START SOURCE MATERIAL
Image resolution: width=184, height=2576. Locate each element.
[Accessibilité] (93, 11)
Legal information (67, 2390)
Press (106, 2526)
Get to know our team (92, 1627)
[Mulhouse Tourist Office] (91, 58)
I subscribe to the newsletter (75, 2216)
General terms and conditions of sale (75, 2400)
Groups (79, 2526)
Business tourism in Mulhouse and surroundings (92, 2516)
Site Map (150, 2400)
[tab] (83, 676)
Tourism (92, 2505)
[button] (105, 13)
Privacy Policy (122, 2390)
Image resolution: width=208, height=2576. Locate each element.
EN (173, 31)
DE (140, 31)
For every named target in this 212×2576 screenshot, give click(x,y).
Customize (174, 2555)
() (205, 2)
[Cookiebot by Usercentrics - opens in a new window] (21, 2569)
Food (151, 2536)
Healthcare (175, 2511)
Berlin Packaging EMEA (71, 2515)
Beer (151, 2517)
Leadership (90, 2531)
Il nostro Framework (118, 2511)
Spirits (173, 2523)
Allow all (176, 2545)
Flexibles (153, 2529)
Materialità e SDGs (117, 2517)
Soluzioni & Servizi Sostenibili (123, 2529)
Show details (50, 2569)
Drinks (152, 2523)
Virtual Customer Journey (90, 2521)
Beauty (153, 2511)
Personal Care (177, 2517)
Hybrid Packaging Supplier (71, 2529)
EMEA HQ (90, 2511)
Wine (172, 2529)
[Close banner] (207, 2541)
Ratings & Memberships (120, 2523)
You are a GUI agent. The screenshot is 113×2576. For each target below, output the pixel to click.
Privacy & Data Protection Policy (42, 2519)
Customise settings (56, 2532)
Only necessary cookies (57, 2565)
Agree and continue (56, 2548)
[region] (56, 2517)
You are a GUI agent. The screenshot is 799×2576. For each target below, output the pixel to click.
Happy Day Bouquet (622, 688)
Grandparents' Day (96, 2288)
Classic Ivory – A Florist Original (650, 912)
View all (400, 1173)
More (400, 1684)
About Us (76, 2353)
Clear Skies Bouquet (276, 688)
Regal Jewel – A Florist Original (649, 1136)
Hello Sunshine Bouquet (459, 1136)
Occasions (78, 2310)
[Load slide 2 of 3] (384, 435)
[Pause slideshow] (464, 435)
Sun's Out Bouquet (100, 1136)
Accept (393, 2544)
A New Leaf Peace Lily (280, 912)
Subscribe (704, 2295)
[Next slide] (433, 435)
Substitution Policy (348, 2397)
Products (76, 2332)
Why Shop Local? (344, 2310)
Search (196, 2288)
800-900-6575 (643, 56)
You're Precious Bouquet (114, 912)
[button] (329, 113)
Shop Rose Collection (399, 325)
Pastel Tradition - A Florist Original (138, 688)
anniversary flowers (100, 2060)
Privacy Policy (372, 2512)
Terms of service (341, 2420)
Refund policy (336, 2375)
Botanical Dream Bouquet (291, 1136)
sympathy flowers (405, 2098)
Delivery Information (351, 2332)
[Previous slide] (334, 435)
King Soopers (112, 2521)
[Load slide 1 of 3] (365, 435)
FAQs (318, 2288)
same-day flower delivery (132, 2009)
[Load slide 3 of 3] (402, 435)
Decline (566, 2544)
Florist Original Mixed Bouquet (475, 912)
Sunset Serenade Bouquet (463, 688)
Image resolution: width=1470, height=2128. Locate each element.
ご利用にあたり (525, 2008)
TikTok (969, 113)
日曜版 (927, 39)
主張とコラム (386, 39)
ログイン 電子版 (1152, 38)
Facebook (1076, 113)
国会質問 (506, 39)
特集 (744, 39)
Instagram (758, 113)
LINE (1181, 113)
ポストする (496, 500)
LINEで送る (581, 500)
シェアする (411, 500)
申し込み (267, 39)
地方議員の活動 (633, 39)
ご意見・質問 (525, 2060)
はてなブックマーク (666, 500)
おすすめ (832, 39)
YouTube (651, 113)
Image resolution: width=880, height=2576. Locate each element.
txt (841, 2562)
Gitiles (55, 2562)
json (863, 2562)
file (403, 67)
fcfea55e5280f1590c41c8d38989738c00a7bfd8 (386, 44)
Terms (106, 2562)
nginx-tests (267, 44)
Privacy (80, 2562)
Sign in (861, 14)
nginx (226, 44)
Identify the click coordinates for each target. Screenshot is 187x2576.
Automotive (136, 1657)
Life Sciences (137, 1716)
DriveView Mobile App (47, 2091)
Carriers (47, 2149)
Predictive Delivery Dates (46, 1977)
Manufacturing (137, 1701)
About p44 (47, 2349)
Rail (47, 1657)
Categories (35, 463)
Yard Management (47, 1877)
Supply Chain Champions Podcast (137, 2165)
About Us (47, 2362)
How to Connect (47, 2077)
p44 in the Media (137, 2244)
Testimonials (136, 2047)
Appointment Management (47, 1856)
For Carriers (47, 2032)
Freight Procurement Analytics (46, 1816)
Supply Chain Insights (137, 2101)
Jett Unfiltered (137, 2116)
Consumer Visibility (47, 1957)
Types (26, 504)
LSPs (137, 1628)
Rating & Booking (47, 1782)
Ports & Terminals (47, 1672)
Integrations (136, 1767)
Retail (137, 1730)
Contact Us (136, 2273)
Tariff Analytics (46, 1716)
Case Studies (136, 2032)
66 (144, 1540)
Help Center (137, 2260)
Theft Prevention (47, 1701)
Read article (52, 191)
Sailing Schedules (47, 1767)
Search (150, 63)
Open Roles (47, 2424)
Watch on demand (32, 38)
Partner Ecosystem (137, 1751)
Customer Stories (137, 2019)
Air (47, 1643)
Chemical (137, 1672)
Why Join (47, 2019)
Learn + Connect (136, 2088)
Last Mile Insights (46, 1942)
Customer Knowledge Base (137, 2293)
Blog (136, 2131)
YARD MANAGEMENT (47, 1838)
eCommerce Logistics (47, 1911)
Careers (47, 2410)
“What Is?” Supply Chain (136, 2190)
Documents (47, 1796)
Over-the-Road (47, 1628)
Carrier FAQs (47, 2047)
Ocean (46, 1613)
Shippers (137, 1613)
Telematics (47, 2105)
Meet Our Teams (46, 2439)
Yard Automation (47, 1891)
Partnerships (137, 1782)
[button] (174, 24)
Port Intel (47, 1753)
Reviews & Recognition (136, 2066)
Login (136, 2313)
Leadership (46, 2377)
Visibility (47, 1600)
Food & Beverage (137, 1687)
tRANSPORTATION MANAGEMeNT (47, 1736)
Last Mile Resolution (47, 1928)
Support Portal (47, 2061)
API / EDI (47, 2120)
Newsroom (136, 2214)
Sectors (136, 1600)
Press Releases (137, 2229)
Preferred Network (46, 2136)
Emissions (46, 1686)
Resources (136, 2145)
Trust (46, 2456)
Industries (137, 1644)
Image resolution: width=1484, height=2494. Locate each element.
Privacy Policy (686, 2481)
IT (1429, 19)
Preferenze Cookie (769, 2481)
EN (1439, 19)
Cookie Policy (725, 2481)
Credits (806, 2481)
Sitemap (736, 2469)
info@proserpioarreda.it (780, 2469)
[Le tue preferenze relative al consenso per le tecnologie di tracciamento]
END SOURCE MATERIAL
WHAT THIS TASK INVOLVES
Please restate the preceding entries word for word.

ANSWER AREA
Image resolution: width=184, height=2576. Locate each element.
[Accessibilité] (93, 11)
Legal information (67, 2390)
Press (106, 2526)
Get to know our team (92, 1627)
[Mulhouse Tourist Office] (91, 58)
I subscribe to the newsletter (75, 2216)
General terms and conditions of sale (75, 2400)
Groups (79, 2526)
Business tourism in Mulhouse and surroundings (92, 2516)
Site Map (150, 2400)
[tab] (83, 676)
Tourism (92, 2505)
[button] (105, 13)
Privacy Policy (122, 2390)
Image resolution: width=208, height=2576. Locate each element.
EN (173, 31)
DE (140, 31)
For every named target in this 212×2576 screenshot, give click(x,y).
Customize (174, 2555)
() (205, 2)
[Cookiebot by Usercentrics - opens in a new window] (21, 2569)
Food (151, 2536)
Healthcare (175, 2511)
Berlin Packaging EMEA (71, 2515)
Beer (151, 2517)
Leadership (90, 2531)
Il nostro Framework (118, 2511)
Spirits (173, 2523)
Allow all (176, 2545)
Flexibles (153, 2529)
Materialità e SDGs (117, 2517)
Soluzioni & Servizi Sostenibili (123, 2529)
Show details (50, 2569)
Drinks (152, 2523)
Virtual Customer Journey (90, 2521)
Beauty (153, 2511)
Personal Care (177, 2517)
Hybrid Packaging Supplier (71, 2529)
EMEA HQ (90, 2511)
Wine (172, 2529)
[Close banner] (207, 2541)
Ratings & Memberships (120, 2523)
You are a GUI agent. The screenshot is 113×2576. For each target below, output the pixel to click.
Privacy & Data Protection Policy (42, 2519)
Customise settings (56, 2532)
Only necessary cookies (57, 2565)
Agree and continue (56, 2548)
[region] (56, 2517)
You are a GUI agent. The screenshot is 799×2576. For each target below, output the pixel to click.
Happy Day Bouquet (622, 688)
Grandparents' Day (96, 2288)
Classic Ivory – A Florist Original (650, 912)
View all (400, 1173)
More (400, 1684)
About Us (76, 2353)
Clear Skies Bouquet (276, 688)
Regal Jewel – A Florist Original (649, 1136)
Hello Sunshine Bouquet (459, 1136)
Occasions (78, 2310)
[Load slide 2 of 3] (384, 435)
[Pause slideshow] (464, 435)
Sun's Out Bouquet (100, 1136)
Accept (393, 2544)
A New Leaf Peace Lily (280, 912)
Subscribe (704, 2295)
[Next slide] (433, 435)
Substitution Policy (348, 2397)
Products (76, 2332)
Why Shop Local? (344, 2310)
Search (196, 2288)
800-900-6575 (643, 56)
You're Precious Bouquet (114, 912)
[button] (329, 113)
Shop Rose Collection (399, 325)
Pastel Tradition - A Florist Original (138, 688)
anniversary flowers (100, 2060)
Privacy Policy (372, 2512)
Terms of service (341, 2420)
Refund policy (336, 2375)
Botanical Dream Bouquet (291, 1136)
sympathy flowers (405, 2098)
Delivery Information (351, 2332)
[Previous slide] (334, 435)
King Soopers (112, 2521)
[Load slide 1 of 3] (365, 435)
FAQs (318, 2288)
same-day flower delivery (132, 2009)
[Load slide 3 of 3] (402, 435)
Decline (566, 2544)
Florist Original Mixed Bouquet (475, 912)
Sunset Serenade Bouquet (463, 688)
Image resolution: width=1470, height=2128. Locate each element.
ご利用にあたり (525, 2008)
TikTok (969, 113)
日曜版 (927, 39)
主張とコラム (386, 39)
ログイン 電子版 (1152, 38)
Facebook (1076, 113)
国会質問 (506, 39)
特集 (744, 39)
Instagram (758, 113)
LINE (1181, 113)
ポストする (496, 500)
LINEで送る (581, 500)
シェアする (411, 500)
申し込み (267, 39)
地方議員の活動 (633, 39)
ご意見・質問 (525, 2060)
はてなブックマーク (666, 500)
おすすめ (832, 39)
YouTube (651, 113)
Image resolution: width=880, height=2576. Locate each element.
txt (841, 2562)
Gitiles (55, 2562)
json (863, 2562)
file (403, 67)
fcfea55e5280f1590c41c8d38989738c00a7bfd8 (386, 44)
Terms (106, 2562)
nginx-tests (267, 44)
Privacy (80, 2562)
Sign in (861, 14)
nginx (226, 44)
Identify the click coordinates for each target. Screenshot is 187x2576.
Automotive (136, 1657)
Life Sciences (137, 1716)
DriveView Mobile App (47, 2091)
Carriers (47, 2149)
Predictive Delivery Dates (46, 1977)
Manufacturing (137, 1701)
About p44 (47, 2349)
Rail (47, 1657)
Categories (35, 463)
Yard Management (47, 1877)
Supply Chain Champions Podcast (137, 2165)
About Us (47, 2362)
How to Connect (47, 2077)
p44 in the Media (137, 2244)
Testimonials (136, 2047)
Appointment Management (47, 1856)
For Carriers (47, 2032)
Freight Procurement Analytics (46, 1816)
Supply Chain Insights (137, 2101)
Jett Unfiltered (137, 2116)
Consumer Visibility (47, 1957)
Types (26, 504)
LSPs (137, 1628)
Rating & Booking (47, 1782)
Ports & Terminals (47, 1672)
Integrations (136, 1767)
Retail (137, 1730)
Contact Us (136, 2273)
Tariff Analytics (46, 1716)
Case Studies (136, 2032)
66 (144, 1540)
Help Center (137, 2260)
Theft Prevention (47, 1701)
Read article (52, 191)
Sailing Schedules (47, 1767)
Search (150, 63)
Open Roles (47, 2424)
Watch on demand (32, 38)
Partner Ecosystem (137, 1751)
Customer Stories (137, 2019)
Air (47, 1643)
Chemical (137, 1672)
Why Join (47, 2019)
Learn + Connect (136, 2088)
Last Mile Insights (46, 1942)
Customer Knowledge Base (137, 2293)
Blog (136, 2131)
YARD MANAGEMENT (47, 1838)
eCommerce Logistics (47, 1911)
Careers (47, 2410)
“What Is?” Supply Chain (136, 2190)
Documents (47, 1796)
Over-the-Road (47, 1628)
Carrier FAQs (47, 2047)
Ocean (46, 1613)
Shippers (137, 1613)
Telematics (47, 2105)
Meet Our Teams (46, 2439)
Yard Automation (47, 1891)
Partnerships (137, 1782)
[button] (174, 24)
Port Intel (47, 1753)
Reviews & Recognition (136, 2066)
Login (136, 2313)
Leadership (46, 2377)
Visibility (47, 1600)
Food & Beverage (137, 1687)
tRANSPORTATION MANAGEMeNT (47, 1736)
Last Mile Resolution (47, 1928)
Support Portal (47, 2061)
API / EDI (47, 2120)
Newsroom (136, 2214)
Sectors (136, 1600)
Press Releases (137, 2229)
Preferred Network (46, 2136)
Emissions (46, 1686)
Resources (136, 2145)
Trust (46, 2456)
Industries (137, 1644)
Image resolution: width=1484, height=2494. Locate each element.
Privacy Policy (686, 2481)
IT (1429, 19)
Preferenze Cookie (769, 2481)
EN (1439, 19)
Cookie Policy (725, 2481)
Credits (806, 2481)
Sitemap (736, 2469)
info@proserpioarreda.it (780, 2469)
[Le tue preferenze relative al consenso per le tecnologie di tracciamento]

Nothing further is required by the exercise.